WORK REQUIRED: With the first line as the start and the line containing "邮箱 (26, 110)" as the end, write out every line of the records exactly.

DATA SUPPLIED START

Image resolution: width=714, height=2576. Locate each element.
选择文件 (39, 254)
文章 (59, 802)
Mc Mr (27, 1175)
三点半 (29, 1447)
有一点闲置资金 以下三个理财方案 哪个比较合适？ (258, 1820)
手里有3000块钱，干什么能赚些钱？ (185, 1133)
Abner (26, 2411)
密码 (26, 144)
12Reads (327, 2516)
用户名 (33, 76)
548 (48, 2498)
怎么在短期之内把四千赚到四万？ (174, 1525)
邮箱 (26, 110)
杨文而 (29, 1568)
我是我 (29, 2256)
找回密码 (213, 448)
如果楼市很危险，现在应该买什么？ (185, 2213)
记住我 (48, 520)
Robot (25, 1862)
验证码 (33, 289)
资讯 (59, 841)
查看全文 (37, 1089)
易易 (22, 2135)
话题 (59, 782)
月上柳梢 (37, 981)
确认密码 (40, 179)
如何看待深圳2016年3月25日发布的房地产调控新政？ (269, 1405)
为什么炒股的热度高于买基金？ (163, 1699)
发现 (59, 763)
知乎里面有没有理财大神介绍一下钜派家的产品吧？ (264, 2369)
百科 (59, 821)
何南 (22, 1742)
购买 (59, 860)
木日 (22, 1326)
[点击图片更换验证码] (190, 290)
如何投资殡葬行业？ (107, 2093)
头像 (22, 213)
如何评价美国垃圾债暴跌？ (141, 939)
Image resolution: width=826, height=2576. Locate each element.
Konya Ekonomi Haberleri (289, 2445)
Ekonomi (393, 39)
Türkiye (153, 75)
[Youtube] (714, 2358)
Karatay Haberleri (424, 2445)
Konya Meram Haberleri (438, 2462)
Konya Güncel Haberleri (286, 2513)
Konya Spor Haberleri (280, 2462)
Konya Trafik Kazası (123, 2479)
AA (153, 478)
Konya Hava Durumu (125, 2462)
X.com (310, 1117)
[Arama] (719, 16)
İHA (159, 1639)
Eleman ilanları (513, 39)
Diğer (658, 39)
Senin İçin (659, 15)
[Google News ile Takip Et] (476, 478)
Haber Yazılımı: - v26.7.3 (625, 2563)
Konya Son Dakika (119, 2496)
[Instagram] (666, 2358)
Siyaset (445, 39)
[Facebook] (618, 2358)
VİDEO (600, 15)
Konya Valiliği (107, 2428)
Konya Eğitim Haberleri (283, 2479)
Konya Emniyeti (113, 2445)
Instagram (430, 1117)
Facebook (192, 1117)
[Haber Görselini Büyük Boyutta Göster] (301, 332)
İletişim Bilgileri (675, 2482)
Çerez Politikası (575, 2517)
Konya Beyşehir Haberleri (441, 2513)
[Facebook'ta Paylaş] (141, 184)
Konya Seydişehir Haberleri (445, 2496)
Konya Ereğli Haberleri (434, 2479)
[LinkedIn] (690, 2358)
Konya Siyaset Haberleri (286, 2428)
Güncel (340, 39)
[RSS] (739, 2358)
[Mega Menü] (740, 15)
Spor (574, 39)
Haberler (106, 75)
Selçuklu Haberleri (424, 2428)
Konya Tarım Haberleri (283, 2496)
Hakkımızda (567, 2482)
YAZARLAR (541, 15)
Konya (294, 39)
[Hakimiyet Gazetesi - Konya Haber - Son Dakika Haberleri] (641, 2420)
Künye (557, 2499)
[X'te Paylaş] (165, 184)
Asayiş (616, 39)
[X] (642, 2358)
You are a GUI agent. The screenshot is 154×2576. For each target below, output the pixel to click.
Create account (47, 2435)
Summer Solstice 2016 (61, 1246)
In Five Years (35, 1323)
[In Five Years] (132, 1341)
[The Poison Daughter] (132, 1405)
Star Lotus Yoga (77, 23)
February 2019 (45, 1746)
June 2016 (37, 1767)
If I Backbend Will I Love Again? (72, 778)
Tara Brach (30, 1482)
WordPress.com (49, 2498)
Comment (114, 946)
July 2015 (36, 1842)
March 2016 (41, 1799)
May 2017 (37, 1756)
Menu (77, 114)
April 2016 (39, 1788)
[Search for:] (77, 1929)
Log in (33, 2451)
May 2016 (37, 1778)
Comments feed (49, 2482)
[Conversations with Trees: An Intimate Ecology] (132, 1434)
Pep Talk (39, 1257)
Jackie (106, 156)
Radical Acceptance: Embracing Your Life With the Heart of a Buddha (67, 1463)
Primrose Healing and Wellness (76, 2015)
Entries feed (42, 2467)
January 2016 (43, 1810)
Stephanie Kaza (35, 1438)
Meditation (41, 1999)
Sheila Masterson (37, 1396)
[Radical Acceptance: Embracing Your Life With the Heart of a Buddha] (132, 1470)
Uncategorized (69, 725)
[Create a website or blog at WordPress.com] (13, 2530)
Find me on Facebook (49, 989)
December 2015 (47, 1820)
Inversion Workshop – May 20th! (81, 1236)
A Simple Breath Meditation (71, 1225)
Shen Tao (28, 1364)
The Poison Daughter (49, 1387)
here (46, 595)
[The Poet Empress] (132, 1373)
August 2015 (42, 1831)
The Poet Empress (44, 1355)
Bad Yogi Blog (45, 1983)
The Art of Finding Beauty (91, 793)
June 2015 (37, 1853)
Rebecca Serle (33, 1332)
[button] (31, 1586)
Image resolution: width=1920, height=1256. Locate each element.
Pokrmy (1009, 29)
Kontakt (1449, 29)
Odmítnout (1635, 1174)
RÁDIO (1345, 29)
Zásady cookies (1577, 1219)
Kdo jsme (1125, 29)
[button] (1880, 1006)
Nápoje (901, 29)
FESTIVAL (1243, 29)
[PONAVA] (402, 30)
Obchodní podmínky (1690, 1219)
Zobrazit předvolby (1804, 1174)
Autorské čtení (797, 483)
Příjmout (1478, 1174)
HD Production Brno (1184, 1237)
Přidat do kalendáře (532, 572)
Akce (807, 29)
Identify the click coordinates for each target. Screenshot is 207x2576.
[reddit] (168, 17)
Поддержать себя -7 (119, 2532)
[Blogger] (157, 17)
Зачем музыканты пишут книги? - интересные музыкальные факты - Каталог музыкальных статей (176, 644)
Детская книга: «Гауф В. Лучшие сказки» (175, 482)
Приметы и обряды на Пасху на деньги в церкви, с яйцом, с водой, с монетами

DATA SUPPLIED END

SOLUTION TO THE PROBLEM:
Image resolution: width=714, height=2576. Locate each element.
选择文件 (39, 254)
文章 (59, 802)
Mc Mr (27, 1175)
三点半 (29, 1447)
有一点闲置资金 以下三个理财方案 哪个比较合适？ (258, 1820)
手里有3000块钱，干什么能赚些钱？ (185, 1133)
Abner (26, 2411)
密码 (26, 144)
12Reads (327, 2516)
用户名 (33, 76)
548 (48, 2498)
怎么在短期之内把四千赚到四万？ (174, 1525)
邮箱 (26, 110)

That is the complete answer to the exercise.